Outside Mullingar charming Irish blarney

John Patrick Shanley is an American playwright equally at home in whimsy – the Oscar-winning Moonstruck – or serious drama – the Tony-winning Doubt.

In his new play Outside Mullingar, currently in production from Edmonton’s Shadow Theatre at the Varscona Theatre until March 25, he descends deep into Martin McDonagh’s patented Irish territory to attempt a moss-covered folk drama. (Before McDonagh was responsible for the Oscar-winning Three Billboards Outside Ebbing, Missouri, he was well known for such seminal Irish plays as The Beauty Queen of Leenane and The Cripple of Inishmaan.)

Shanley is an Irish-American – and this memory play is his attempt to dig into his Gaelic roots to unearth the Ireland where his father grew up.

The result is funny, as gnarled as an Irish oak and full of charm and blarney. Shanley is not above embracing every auld-sod Irish cliche imaginable. His aromatic mulligatawny stew includes a funeral, a dying relative, a squabble about land rights, a will, a virgin son in love with the forthright and willing lass next door and that old staple of American-Irish tales – the expatriate yank just off stage.

Shanley sets his play in familiar circumstances – the humble Irish farm. Two of them, in fact, side by side. The Reillys live on one side, the Muldoons on the other. Daniel vanHeyst’s rock solid set seems to spring from the soil itself but ingeniously changes for each act as houses collapse into themselves or entire walls disappear.

Anthony Reilly (Garett Ross) lives with his widowed father, Tony (Glenn Nelson). Next door, the Muldoons – Rosemary (Jenny McKillop) lives with her recently widowed mother, Aoife (Coralie Cairns).

The play opens with old Chris Muldoon’s funeral which turns out to be a kind of wake as Shanley serves up a foaming glass of gallows humour. Much of the first act of the play is a conversation between the irascible Tony (no one gives better irascible than Nelson) and Aoife (Cairns in her best Irish biddy). Tony thunders that his son, Anthony, will not be left the farm because he hates it – he “does not hear the voice of the fields.” The spiky brouhaha between the two makes for an effective running gag for most of the act.

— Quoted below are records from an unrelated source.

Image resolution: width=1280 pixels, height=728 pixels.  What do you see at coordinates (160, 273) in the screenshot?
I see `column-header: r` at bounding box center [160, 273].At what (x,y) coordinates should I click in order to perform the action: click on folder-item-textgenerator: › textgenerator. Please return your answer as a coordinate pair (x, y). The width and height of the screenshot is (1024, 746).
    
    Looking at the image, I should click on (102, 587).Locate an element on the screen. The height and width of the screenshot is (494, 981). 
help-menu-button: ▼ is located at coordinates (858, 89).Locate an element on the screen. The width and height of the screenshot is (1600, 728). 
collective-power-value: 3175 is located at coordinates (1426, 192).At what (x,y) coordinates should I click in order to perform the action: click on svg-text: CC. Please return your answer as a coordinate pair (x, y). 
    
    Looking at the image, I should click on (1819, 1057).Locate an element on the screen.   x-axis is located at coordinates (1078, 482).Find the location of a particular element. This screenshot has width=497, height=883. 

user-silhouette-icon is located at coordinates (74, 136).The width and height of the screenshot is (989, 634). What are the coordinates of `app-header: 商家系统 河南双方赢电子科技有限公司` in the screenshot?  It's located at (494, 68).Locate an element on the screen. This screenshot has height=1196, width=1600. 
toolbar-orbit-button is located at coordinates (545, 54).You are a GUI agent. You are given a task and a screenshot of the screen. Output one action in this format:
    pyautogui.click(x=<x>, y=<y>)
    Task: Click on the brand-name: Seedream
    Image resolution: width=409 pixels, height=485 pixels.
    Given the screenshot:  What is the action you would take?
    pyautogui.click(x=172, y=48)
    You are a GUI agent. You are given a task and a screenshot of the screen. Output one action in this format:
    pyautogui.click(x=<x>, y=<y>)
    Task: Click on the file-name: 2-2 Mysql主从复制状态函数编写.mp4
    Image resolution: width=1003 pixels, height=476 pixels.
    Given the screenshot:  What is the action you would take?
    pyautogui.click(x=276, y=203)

Act II take place several years after the death of Tony and is a slow burning love story between the middle-aged Rosemary and Anthony – whom we discover are now living alone on their farms. The outcome is never in doubt but the trip is worth the peat-tinged abundance of pithy gab to get there. The two are docked, depressed and lonely but, thanks to director John Hudson and his two winning actors, their blossoming relationship is full of grace and surprise. Rosemary refers to Anthony as “a bit of a lump” but she’s a lovely colleen (and right next door) and the result is as predictable as a summer moon over Glockamora. He is certainly a “lump” but is shaken out of his lethargy when she brazenly demands, “You’ve been chaste as a dove for most of your life and now you’re going to come on like a pirate.” They are a really likeable duo and you cheer on the inevitability of it all.

Shanley’s writing is sweet and lyrical and the musical Irish accent carries half the load. As far as I can tell from my experience, coming mostly from old Barry Fitzgerald movies, the cast nails the cadences. McKillop finds a delightful balance between a maidenly, lovelorn vulnerability and her spunky pursuit of the forlorn lost boy next door. Ross with his slumped shoulders and Eeyore attitude toward life, hilariously and with great prodding from McKillop, finally ignites the peat moss smoulder in his heart and the two’s growing sense of each other leads to an unexpected piece of inspired dramatic hokum that had the audience erupt in a heartfelt “Awwwwwww…” followed by a chuckle of surprise at how touched we all were.

It turns out that Mullingar is, like its Scottish counterpart, Brigadoon, a place of distant faerie voices, long ago saints that still live in the countryside, idyllic romantic forces that can be summoned and where a long-deferred love can flourish.